The body is fully coated in a soft rubber, which makes it very comfortable to hold, even for long periods of time. It has a very slight triangular shape--just enough to keep it from rolling on a flat surface, but isn't in any way intrusive to how you'd hold the pencil. The lead and metal nose retract completely, so there's no risk of lead marks or breakage in a bag or pocket. The lead feeds in through a hole in the top of the click button. It has the potential to fall back out this way, but it doesn't happen easily. Since I didn't have refills handy, I'm not sure how many pieces of lead it can hold at once, but it doesn't look like there's room for a lot of backup--just the one in use and a spare. And that's really it--there are no removable parts, no eraser, no clip--it really is a cross between a wood pencil and a lead holder.
The 2B lead that comes with it writes like a graphite marker. It's incredibly soft and dark and lays down a thick layer that fully covers the paper beneath. I can see it being very useful for sketching or shading, especially on a larger scale. The thick lead isn't well-suited to fine detail work. It also wears down very quickly, due to its softness. I didn't find it ideal for writing, for that reason. I was having to click new lead every paragraph. The lead is also available in other hardnesses that may be better suited to writing, though the selection is limited due to this unusual diameter.
If you're a sketcher, you probably already have strong feelings about erasers and keep your favorite handy. So not having a redundant eraser on this pencil could very well be a plus. I kind of missed one, though--and even forgot a few times that there wasn't one and kept flipping the pencil around to be disappointed. Admittedly, it would have to be a pretty robust eraser to contend with the thick lines of dark lead put down by this thing. Not one of those tiny cylinders one could mistake for a Tylenol. It could also serve the purpose of sealing off the lead chamber--but then we risk losing Kokuyo's vision of simplicity for this pencil. And I do like its simplicity.
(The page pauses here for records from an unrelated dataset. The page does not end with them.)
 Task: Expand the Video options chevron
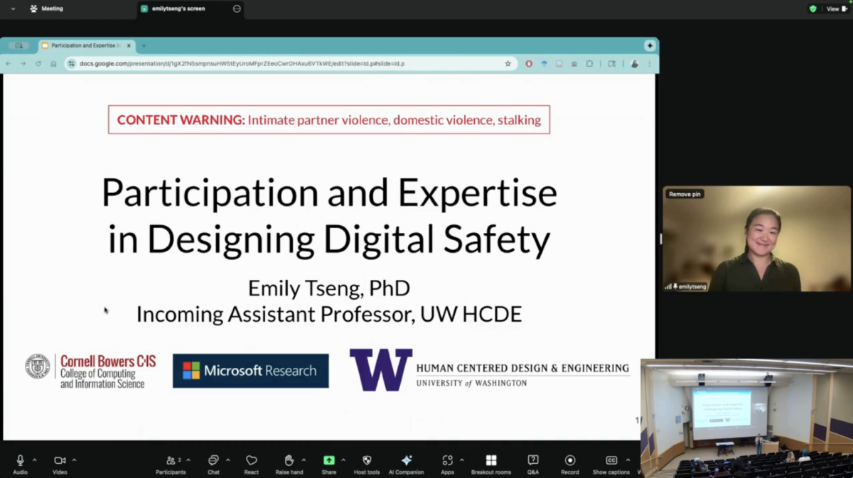point(74,460)
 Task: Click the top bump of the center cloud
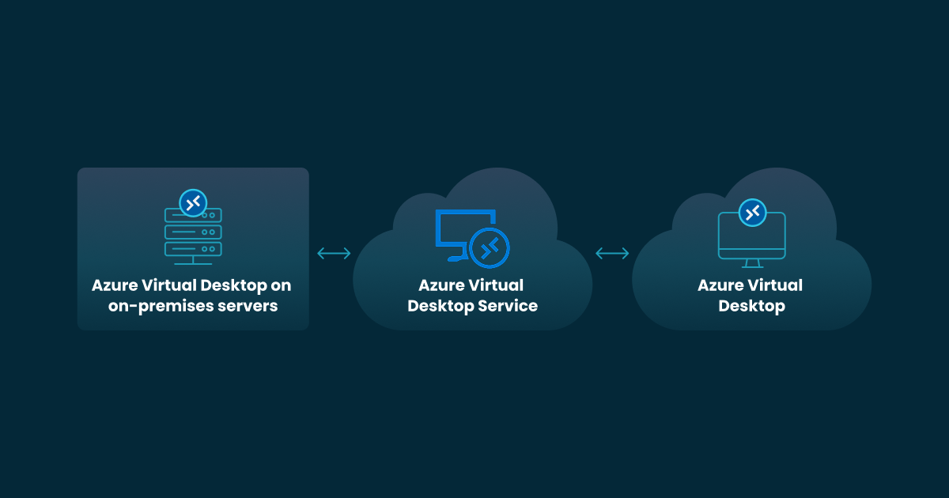pos(489,186)
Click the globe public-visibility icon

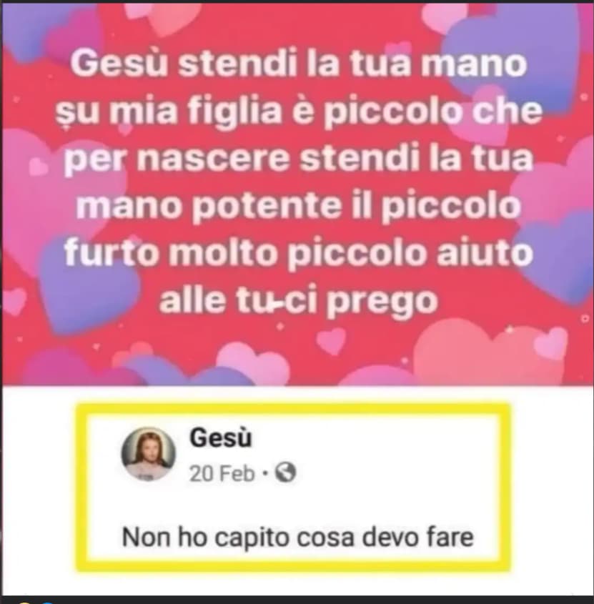[x=285, y=472]
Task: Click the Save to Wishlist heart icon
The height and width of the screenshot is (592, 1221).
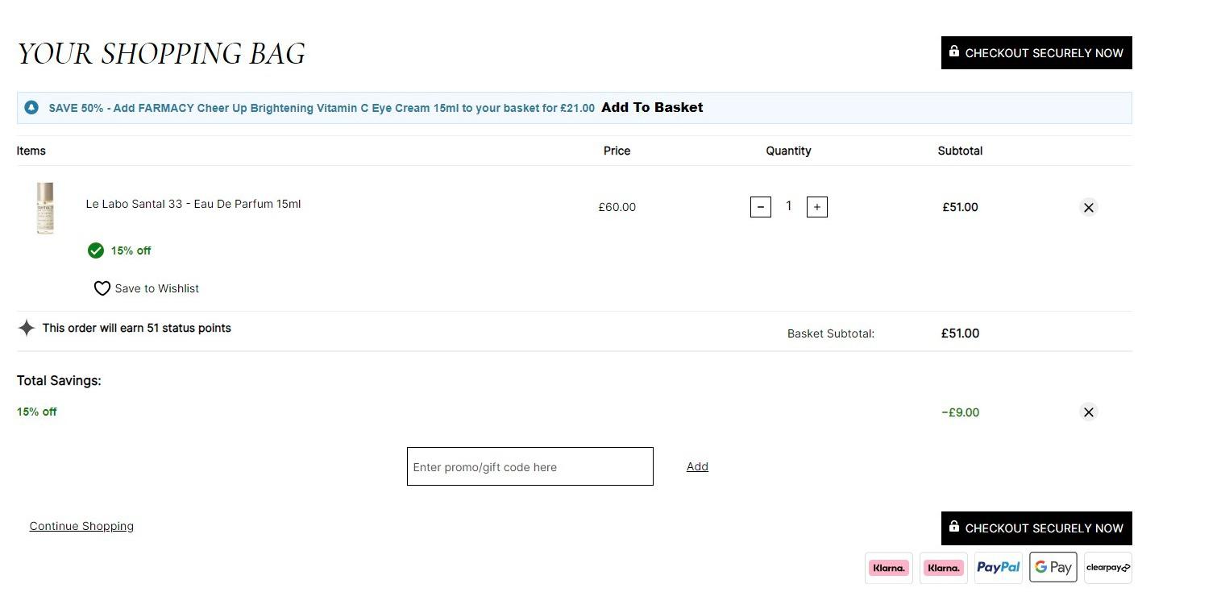Action: (102, 288)
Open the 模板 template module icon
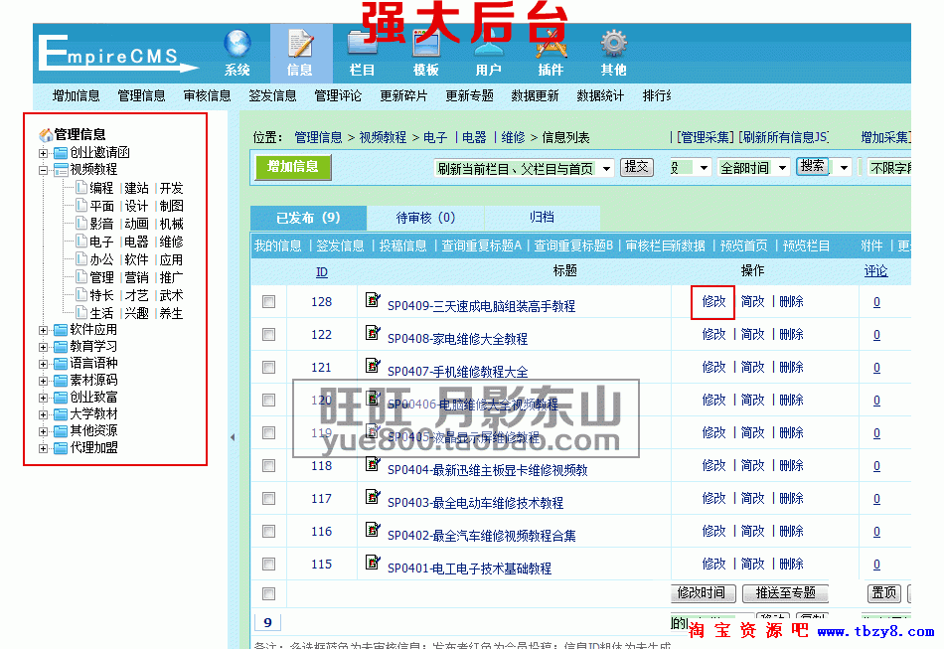The image size is (944, 649). point(425,45)
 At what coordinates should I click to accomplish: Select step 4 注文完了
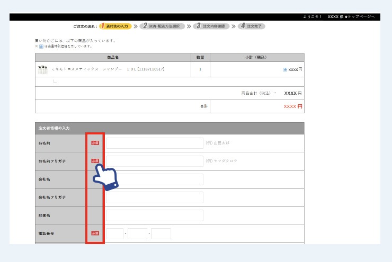(252, 26)
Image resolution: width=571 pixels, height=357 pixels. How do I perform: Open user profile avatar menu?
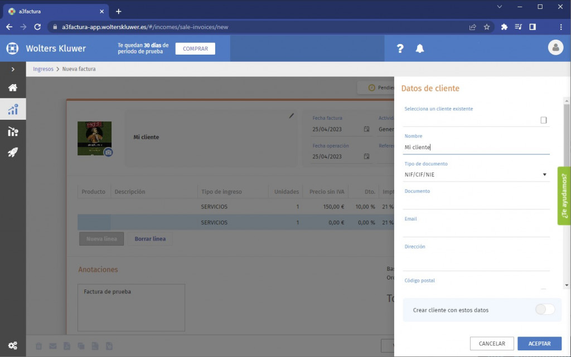point(555,48)
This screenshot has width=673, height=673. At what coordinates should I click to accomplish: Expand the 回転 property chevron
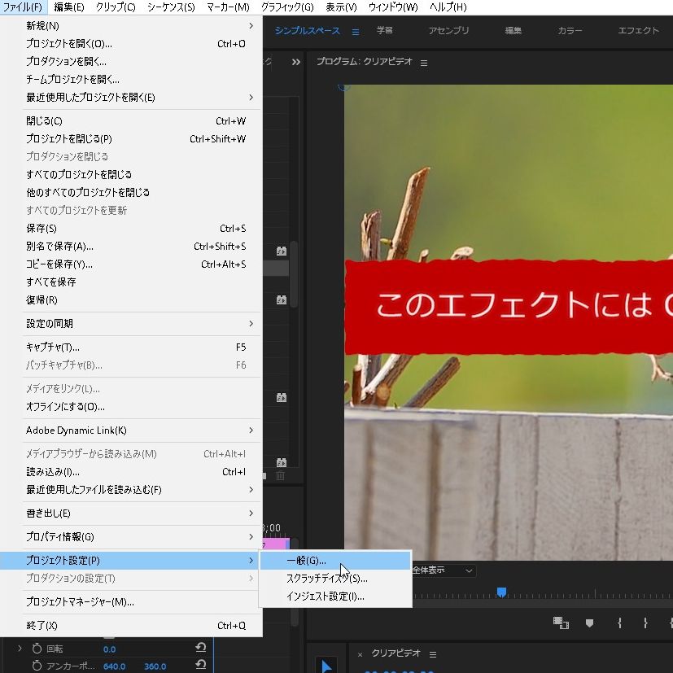(20, 649)
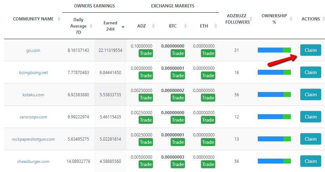Sort the BTC column
The image size is (325, 172).
pos(183,26)
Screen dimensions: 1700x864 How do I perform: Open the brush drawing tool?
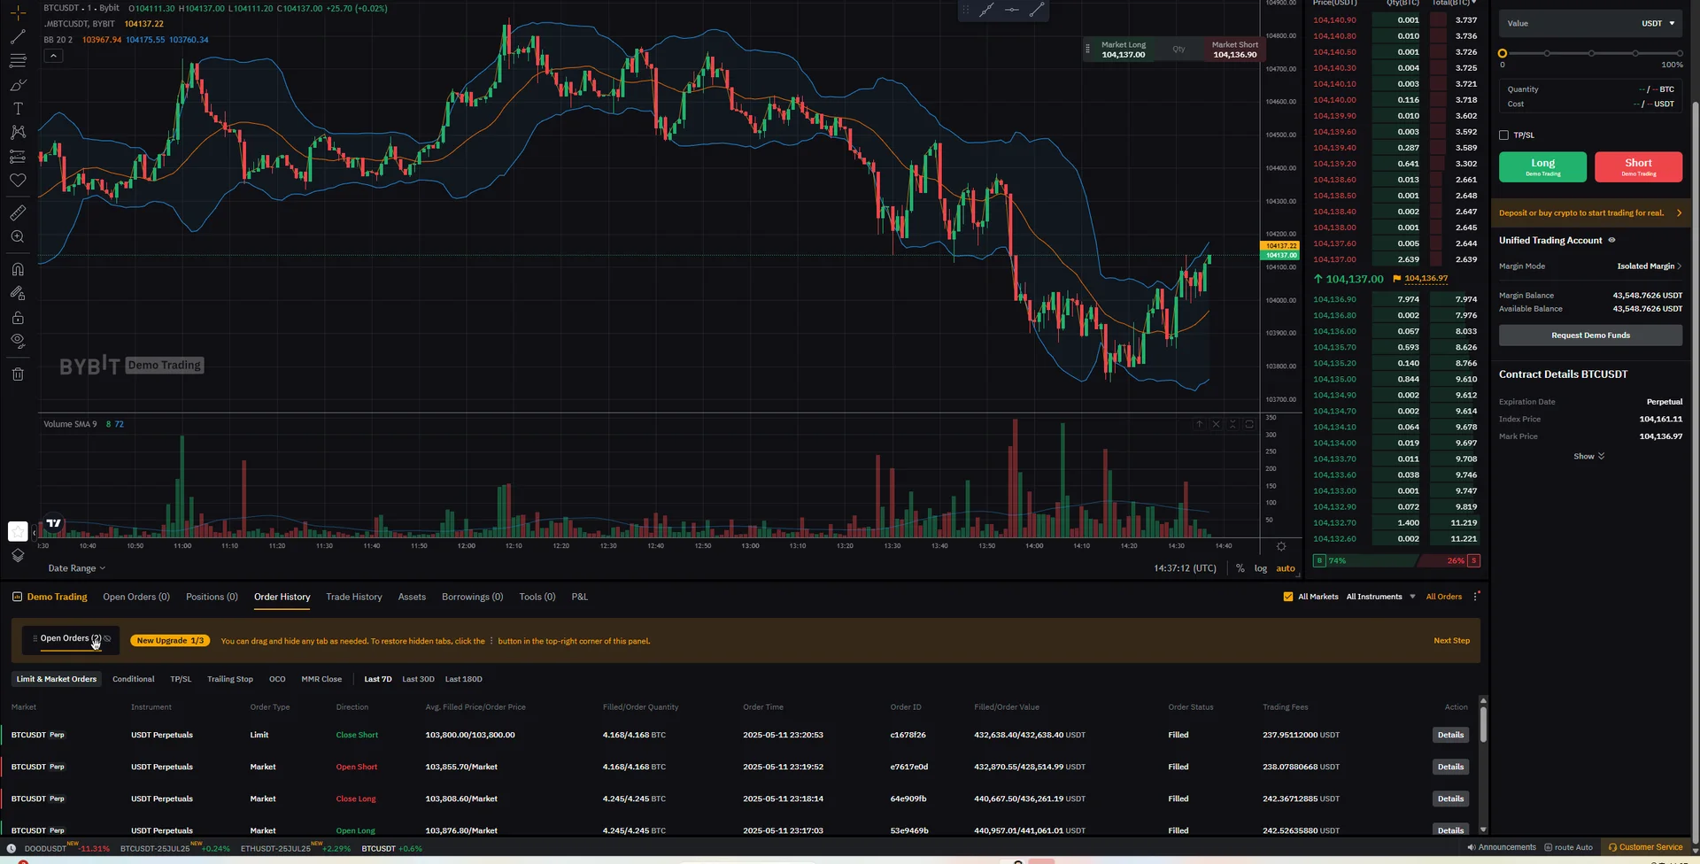tap(18, 86)
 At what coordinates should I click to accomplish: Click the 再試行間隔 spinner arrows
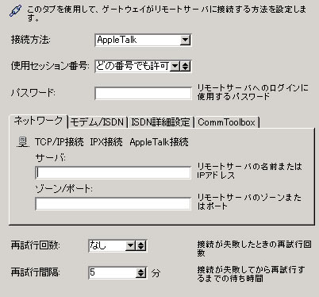pos(141,272)
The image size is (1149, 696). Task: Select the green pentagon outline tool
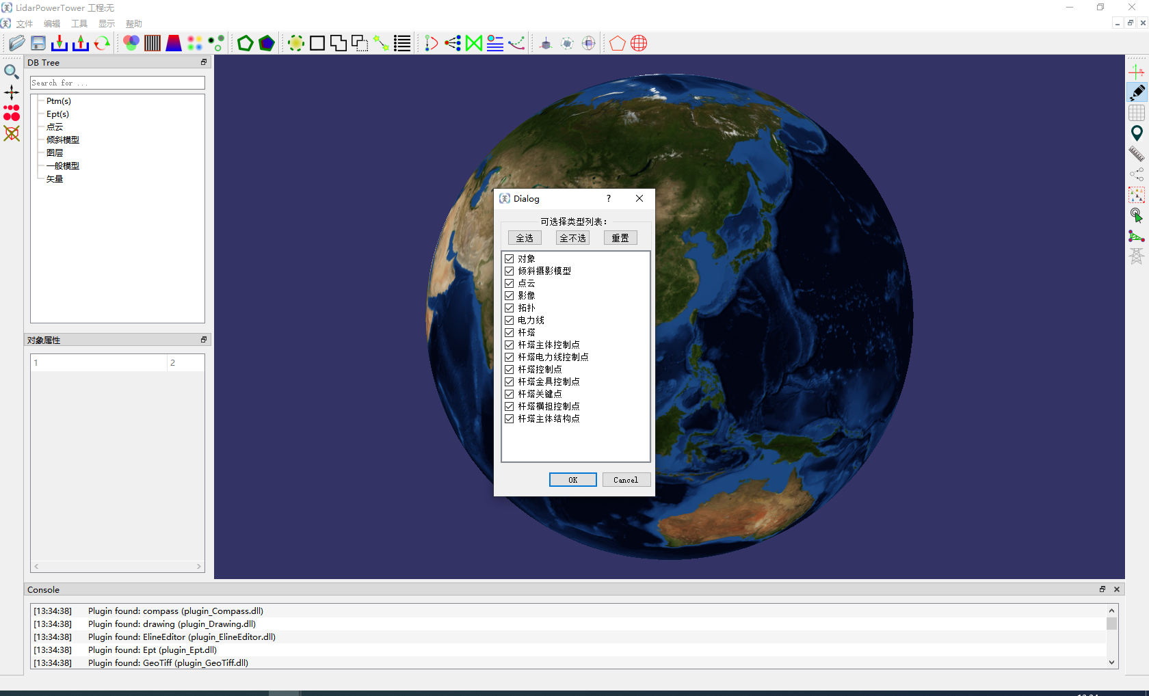[x=245, y=43]
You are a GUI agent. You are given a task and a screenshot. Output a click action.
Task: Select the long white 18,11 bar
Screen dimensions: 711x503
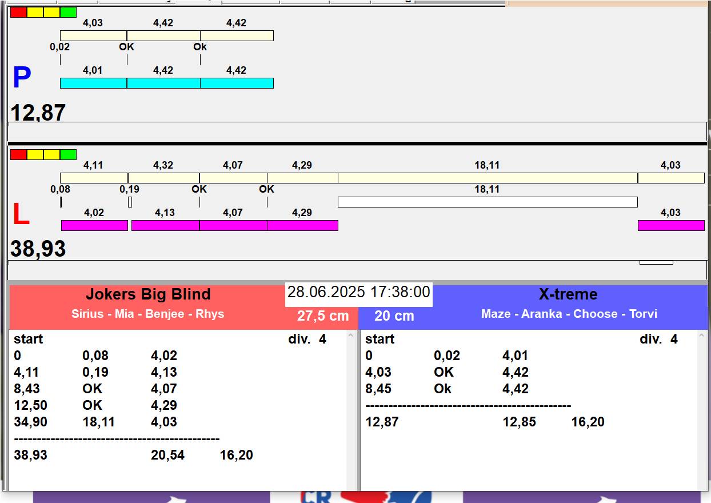tap(487, 202)
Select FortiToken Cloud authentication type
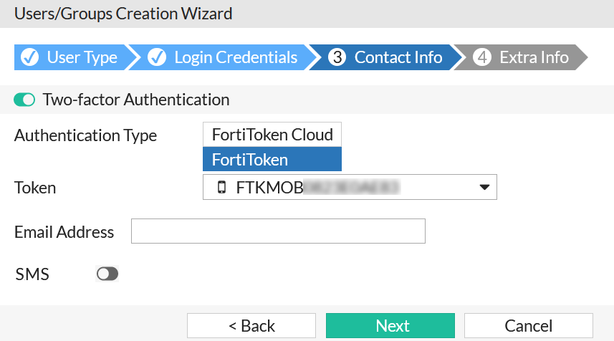 272,135
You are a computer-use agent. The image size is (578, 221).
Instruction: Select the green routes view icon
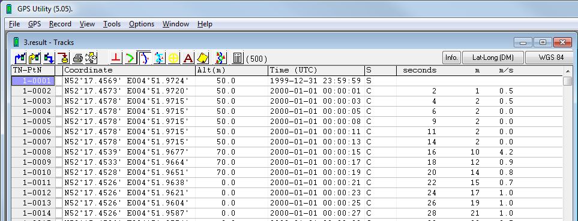[130, 57]
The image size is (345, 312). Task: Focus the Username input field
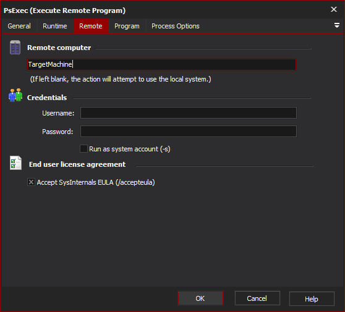point(189,113)
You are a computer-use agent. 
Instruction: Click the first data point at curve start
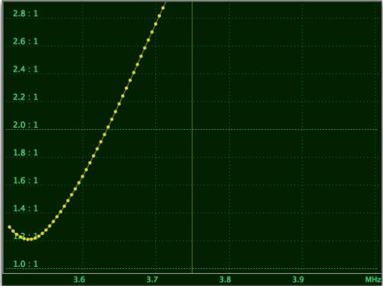point(9,227)
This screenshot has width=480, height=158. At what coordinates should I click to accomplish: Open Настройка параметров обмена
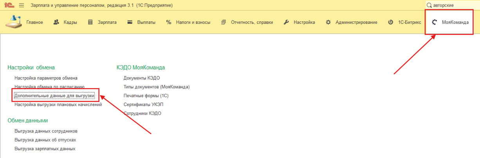click(46, 78)
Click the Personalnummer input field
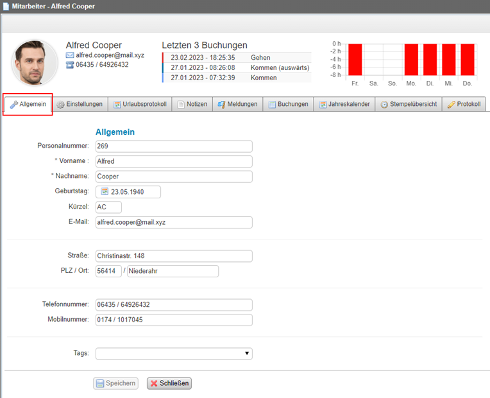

So I keep coming back around to admitting that all the features I'd want to add to this (an eraser, a clip, etc) would just get in the way of its design. It really wants to float in that space between pencil and lead holder, both in form and function--and I don't know of much else that's available to fill that gap in the market. And for under three bucks, you can keep all different lead widths and hardnesses handy with a set of these. They come in a bunch of fun colors, with either .7, .9, or this 1.3 mm lead. Sketchers and drafters will, I think, love this thing.
(JetPens provided this product at no charge to The Pen Addict for review purposes.)